Take the opportunity to give your dog a bath as well—dog fur is great for snaring pollen and bringing it into the home. A clean dog also reduces the amount of dander.

Finally, if your pets have toys, those will need cleaning, too. Wash plastic ones in warm soapy water, giving them a good rinse to get all the detergent off. Soft toys should be bound for the washing machine—if they can handle it, use a high temperature as that will help take care of any mites that may have moved in during the cooler months.

5. Take time to declutter

There’s not much point spring cleaning if you have stacks of magazines, papers and other things lying around collecting dust. They also make obstacles that are difficult to clean around.

Piles of old clothes and unused blankets are essentially magnets for dirt, so donate them if they are no longer needed. If you have toys, especially stuffed ones, that your children have outgrown, now’s the time to get rid of them. Go through knickknacks and storage as well, sifting out things you no longer need.

If you are putting away any winter clothes, give them a wash first so they aren’t packed away with bacteria and dirt. Store them in plastic containers with lids or zip-locked garment bags. Don’t put clothes in cardboard boxes as the box can hold moisture which attracts mold.

6. Check your filters

Take the new season as a sign that it’s time to check the filters in your home to see whether they need cleaning or replacing. This includes large devices such as HVAC systems, central heating and furnaces, as well as things like your vacuum cleaner and air purifier.

Filters are a great defense against lint, pollen, pet dander, smoke, mold spores and other allergens – but if they are clogged and dirty, they won’t work properly.

It could also be time to upgrade, especially if you aren’t using the most effective filters. While you want a HEPA filter in your vacuum (as described above), you’ll want a filter in your HVAC that has the highest MERV rating—for allergy sufferers, 11 and above is considered the baseline.

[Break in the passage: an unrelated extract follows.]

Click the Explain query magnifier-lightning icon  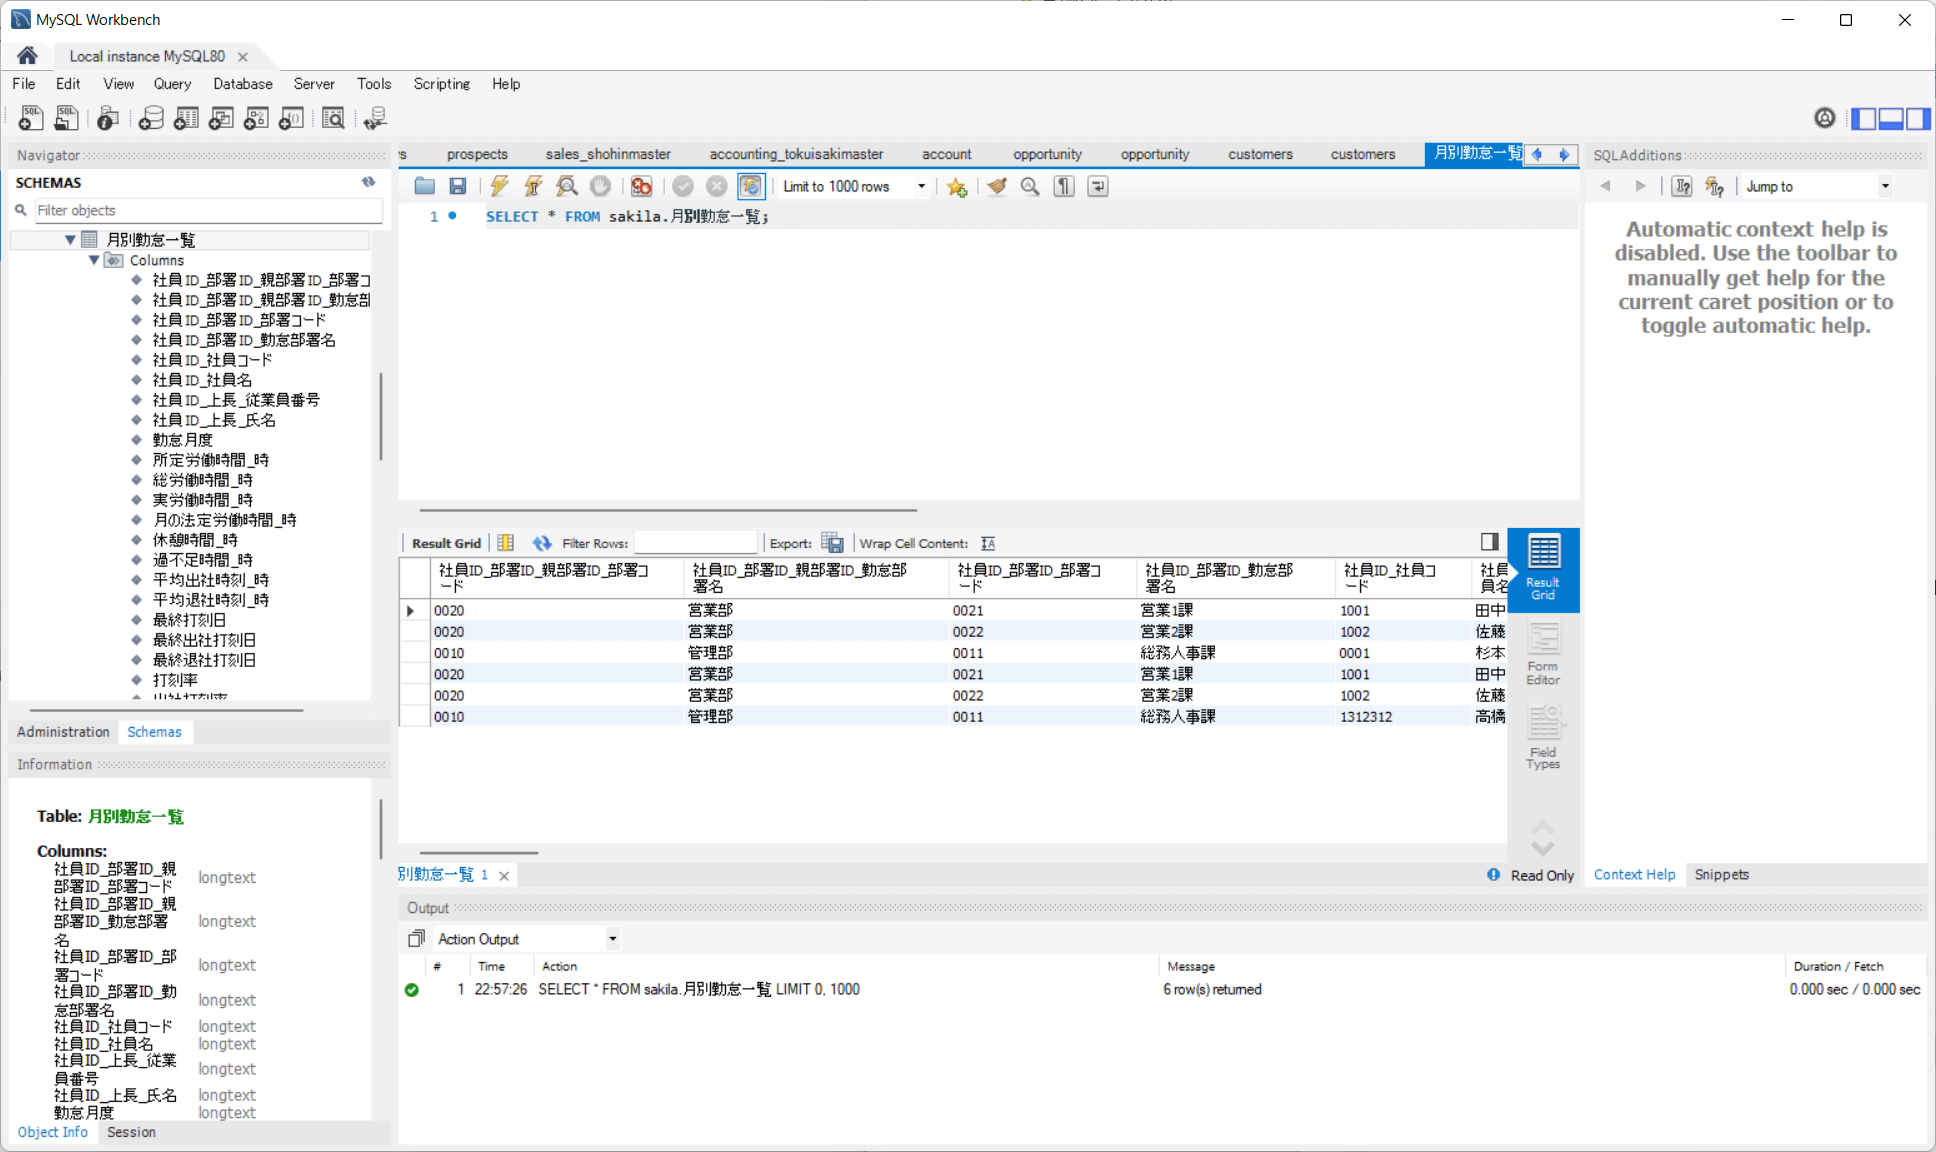coord(566,186)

7. Use a fan and air purifier

You might be tempted to open the windows while cleaning—in fact, the EPA recommends increasing ventilation to improve the air quality in buildings—but unfortunately that’s a sure way to let pollen and other allergens into your home. Instead, if you need to get air circulating when cleaning, run a floor fan. And if you’re scrubbing away in the bathroom or kitchen, switch on those extractor fans.

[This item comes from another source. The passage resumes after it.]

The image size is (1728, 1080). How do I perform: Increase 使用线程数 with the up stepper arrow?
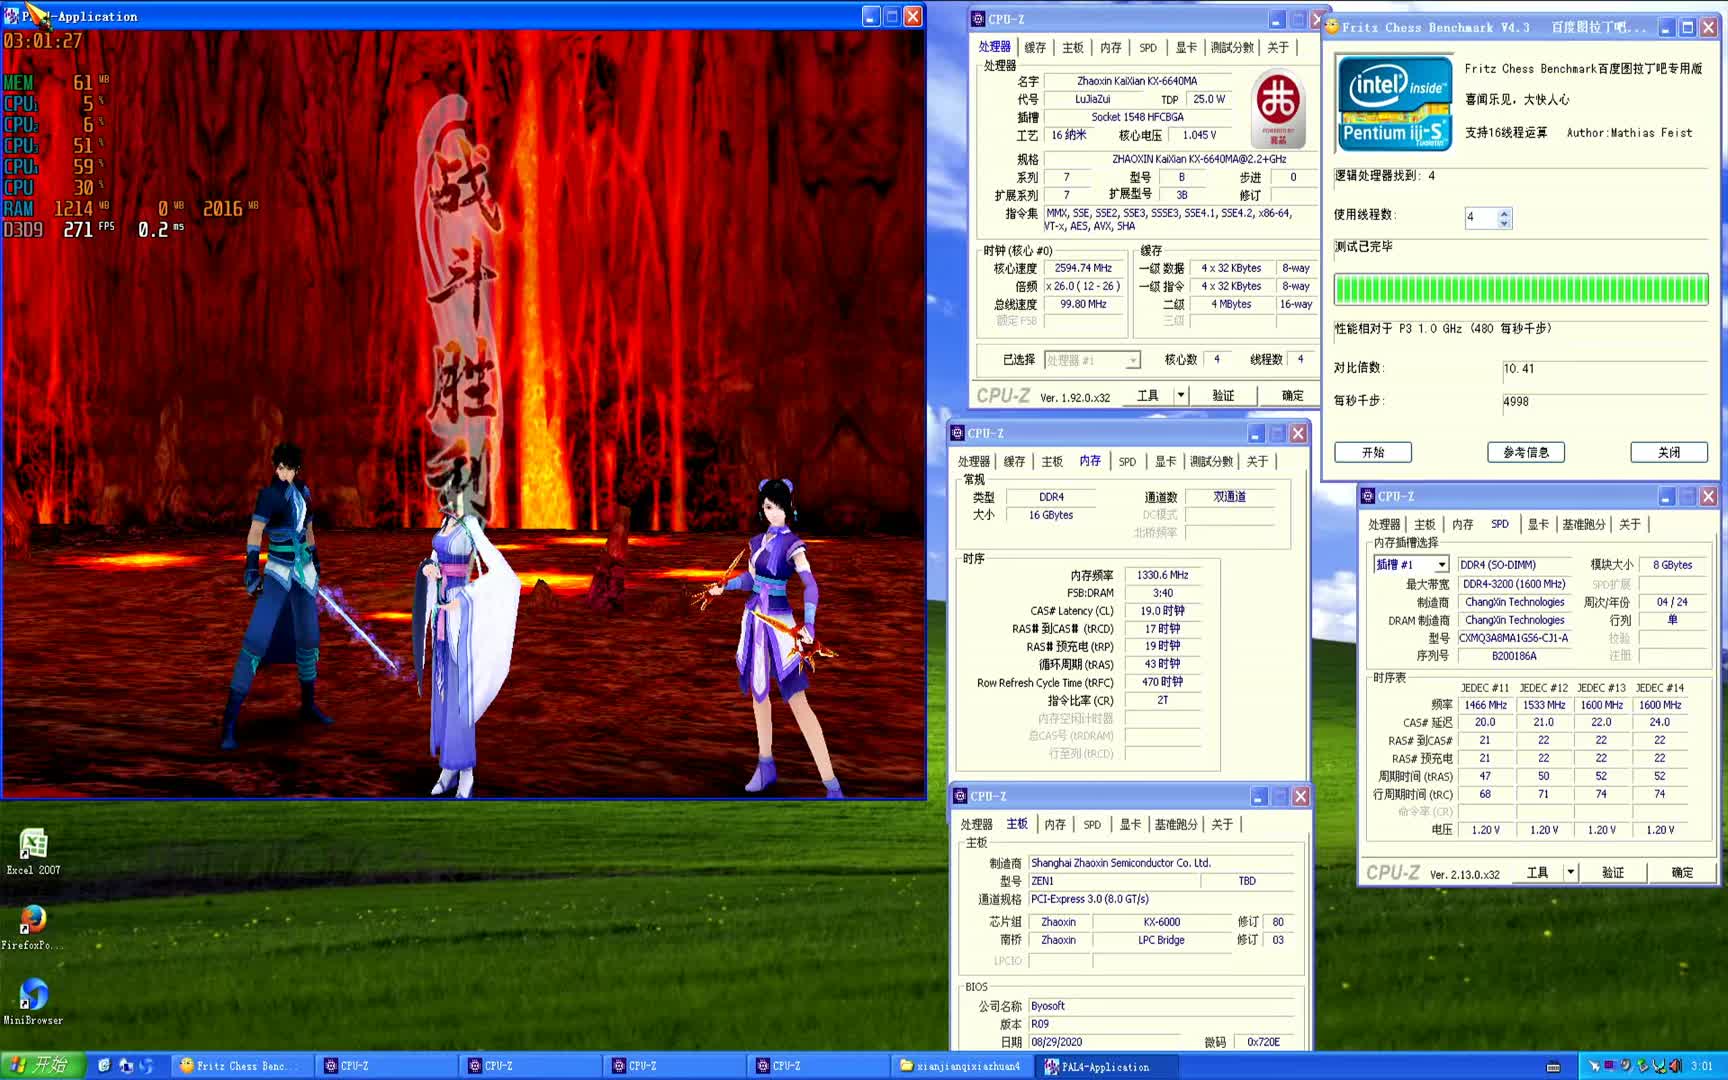pyautogui.click(x=1503, y=212)
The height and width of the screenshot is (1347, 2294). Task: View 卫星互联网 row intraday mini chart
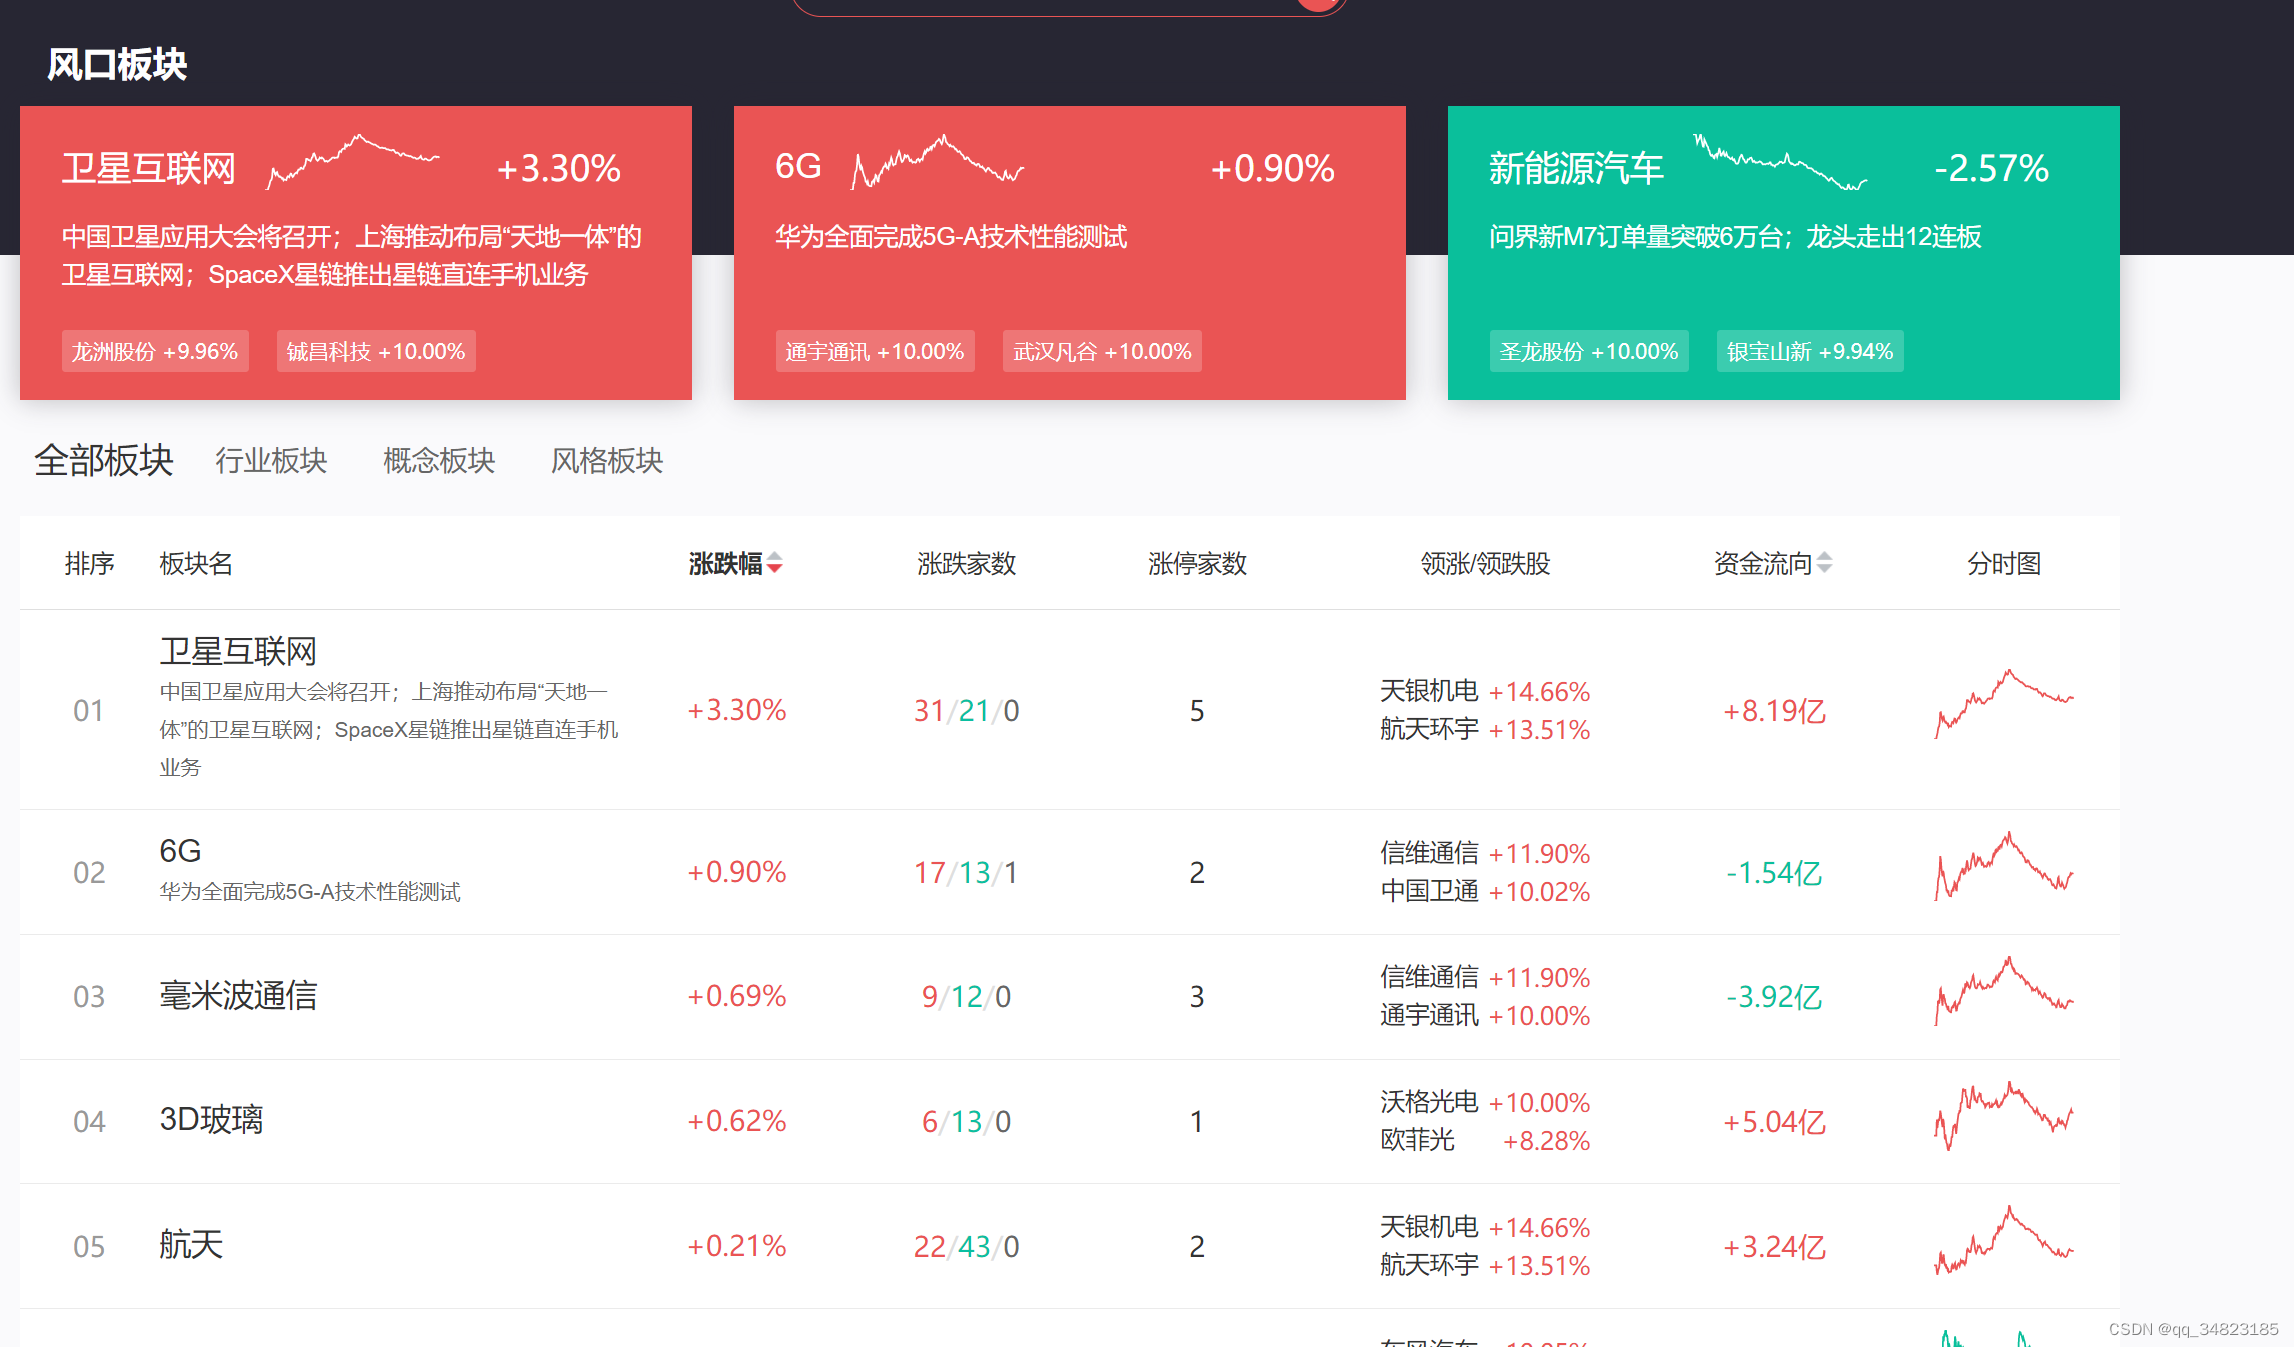(2004, 704)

It could also be a great idea to use an air purifier as well. Cleaning throws up a lot of dust and dirt, and a purifier draws allergens and other pollutants out of the air. Just make sure the unit is powerful enough for the size of the room by checking its Clean Air Delivery Rate (CADR) and frequency of air exchange.

It’s also a good idea to look out for air purifiers that are part of the American Home Appliance Manufacturers (AHAM) Verifide program, which measures clean air delivery rates at a nicely fresh five exchanges per hour.